Porta a porta, un problema generale

“Il porta a porta a Passoscuro non funziona. Rifiuti ovunque, immondizia per strada, cassonetti strapieni, scarsa comunicazione e un programma di scarrabili totalmente inefficiente. A poco servono gli interventi tampone che quasi a spot ripuliscono una strada lasciandone decine e decine in balìa di se stesse. I parchi pubblici sono allo sbando: i sacchetti dell’immondizia non vengono svuotati. Le segnalazioni sono continue.
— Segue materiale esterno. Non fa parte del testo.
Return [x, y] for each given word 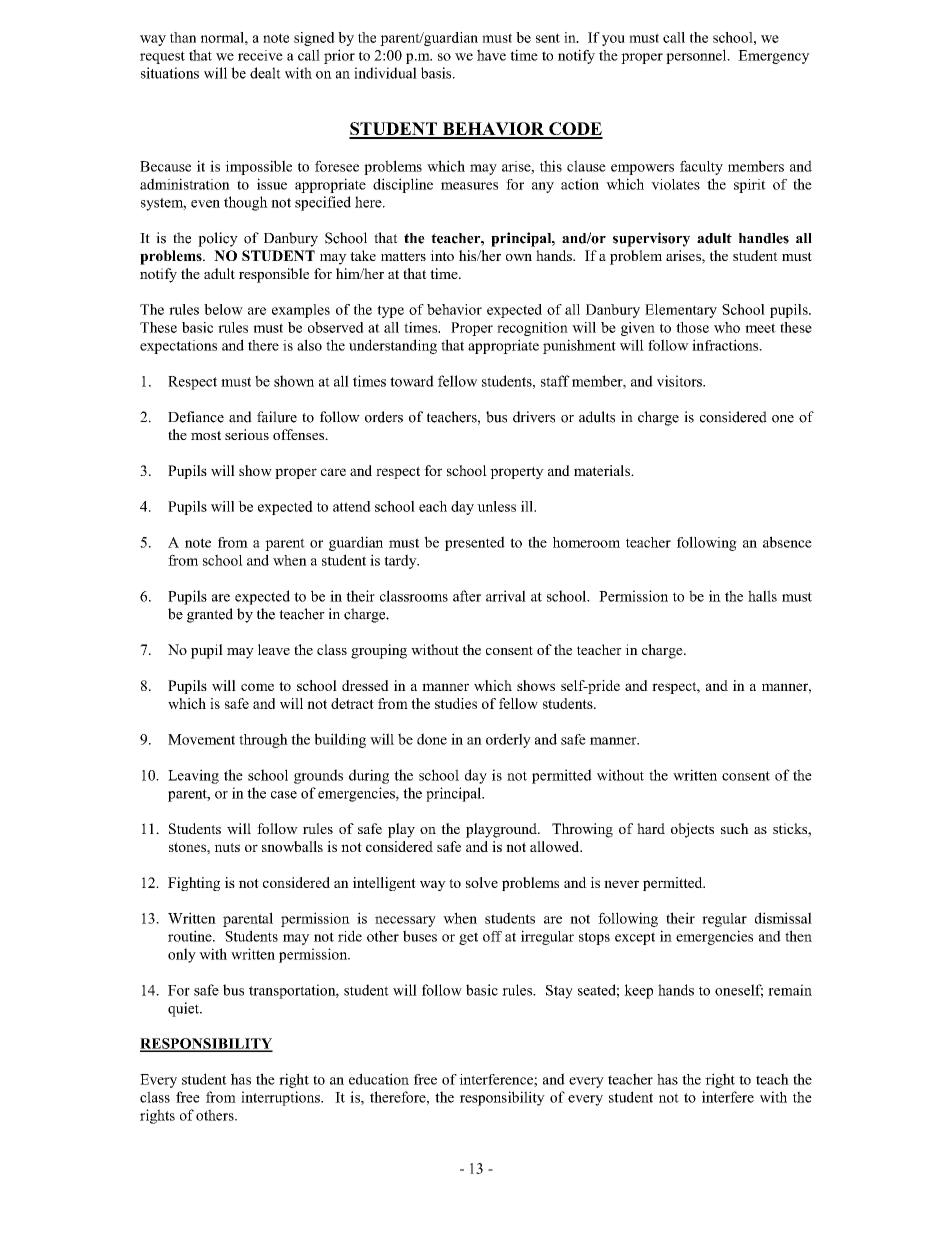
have [491, 55]
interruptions [281, 1098]
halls [762, 596]
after [467, 596]
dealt [265, 73]
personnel [697, 56]
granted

Un disastro”. A sostegno della denuncia di Gonnelli arrivano le dichiarazioni del segretario della Destra, Massimiliano Catini: “Qui non si tratta di essere favorevoli o contrari a un sistema di smaltimento rifiuti ormai imprescindibile – spiega Catini -. Il progetto è della giunta di centrodestra, quindi c’è poco da dire, noi siamo assolutamente favorevoli. Il problema è come viene gestito il porta a porta. L’informazione è un optional. Residenti e soprattutto chi soggiorna a Passoscuro durante l’estate sono all’oscuro di tutto: del ritiro dei mastelli, dei passaggi, di come si svolge il porta a porta. Gli scarrabili non funzionano. Un papocchio vero e proprio. Avevamo chiesto al sindaco Montino di avviare una fase sperimentale dopo l’estate, ma non ha voluto sentire storie e questo è il risultato, un degrado imbarazzante, ovunque. Passoscuro si è trasformata in una discarica a cielo aperto. Qualcuno intervenga o non ci vengano a chiedere soldi per la Tares”.